A Trump Victory May Break the US-Israel Alliance

Gage Skidmore from Surprise, AZ, United States of America, CC BY-SA 2.0, via Wikimedia Commons

Whatever misgivings Pro-Israel voters might have about Donald Trump personally, many believe he is the better candidate on Israel. After all, Kamala Harris is more likely to advocate for limits in the Israeli government’s actions. Trump would voice no such objection, perhaps even urging them to go further. As Israel fights an existential war, it’s not hard to understand why someone voting mainly on Israel would support Trump.

However, there is more than meets the eye here. If Trump retakes the presidency, the political fallout may threaten Israel in far more lasting ways than comments about civilian casualties ever could.

The bedrock of Israeli security is its strong, bipartisan support from the US government. Game-changing innovations like Iron Dome and David’s Sling were born from investments by presidents of both parties. Their funding is routinely renewed by Congress with overwhelming majorities in both parties. This April, the US passed a massive aid package for Israel with the approval of 81% of House Democrats, 88% of House Republicans, 96% of Senate Democrats and 63% of Senate Republicans. For all the noise that the progressive fringe made on campuses, they have been utterly irrelevant in Congress. Israel has the tools it needs to go after Hamas, Hezbollah, the Houthis and the Iranian regime because our alliance remains a non-partisan issue in Washington.

No amount of tough talk from a president can outweigh the importance of this bipartisan consensus. Yet it has been so stable for so long that we may take it for granted.
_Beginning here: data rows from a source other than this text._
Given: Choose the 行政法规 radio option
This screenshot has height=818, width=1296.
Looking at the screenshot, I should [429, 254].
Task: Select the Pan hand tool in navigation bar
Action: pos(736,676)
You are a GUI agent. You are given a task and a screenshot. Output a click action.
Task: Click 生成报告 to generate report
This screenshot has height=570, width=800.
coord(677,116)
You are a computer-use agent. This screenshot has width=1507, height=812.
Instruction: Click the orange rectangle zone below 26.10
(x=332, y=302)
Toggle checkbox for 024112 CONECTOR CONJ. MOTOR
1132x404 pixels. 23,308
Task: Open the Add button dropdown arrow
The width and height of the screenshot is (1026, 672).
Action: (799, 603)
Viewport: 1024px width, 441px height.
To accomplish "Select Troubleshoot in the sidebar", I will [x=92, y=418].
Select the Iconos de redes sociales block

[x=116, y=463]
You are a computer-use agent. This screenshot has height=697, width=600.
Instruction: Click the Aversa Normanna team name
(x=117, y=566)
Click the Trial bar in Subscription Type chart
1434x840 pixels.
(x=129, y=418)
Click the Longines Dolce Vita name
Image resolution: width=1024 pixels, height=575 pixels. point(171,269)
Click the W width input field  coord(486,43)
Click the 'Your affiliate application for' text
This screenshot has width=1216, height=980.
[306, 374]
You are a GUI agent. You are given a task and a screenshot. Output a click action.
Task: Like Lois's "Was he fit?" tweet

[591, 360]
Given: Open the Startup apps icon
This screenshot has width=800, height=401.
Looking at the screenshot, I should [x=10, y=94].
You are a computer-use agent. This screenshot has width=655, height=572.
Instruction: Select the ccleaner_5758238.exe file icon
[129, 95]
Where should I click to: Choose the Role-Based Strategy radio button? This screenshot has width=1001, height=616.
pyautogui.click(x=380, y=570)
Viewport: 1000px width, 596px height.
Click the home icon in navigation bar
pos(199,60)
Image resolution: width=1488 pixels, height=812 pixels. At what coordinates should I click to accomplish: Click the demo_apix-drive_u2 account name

Minor differences between Democratic and Republican candidates come to seem major. But we should not miss the forest for the trees: the Republican Party is strongly Pro-Israel, and the Democratic Party is strongly Pro-Israel.

Kamala Harris is squarely aligned with this tradition. She rejected the far-left’s demands for an arms embargo, reduction in aid or any other change in the alliance. She stared down Anti-Israel protestors in front of 15,000 Detroit rallygoers. Even as Harris expresses her hope to end the war through diplomacy, she commits to fully backing the IDF’s efforts to secure its borders with Lebanon and Gaza. She has given nothing of substance for Pro-Palestinian voters to hang their hats on, during this war and more generally.

But Harris has suffered real consequences for this. Her support among Arab-American voters has plummeted, and that of Black voters has plateaued. Both Harris and Trump are supporting Israel, but only she is doing so at cost to herself.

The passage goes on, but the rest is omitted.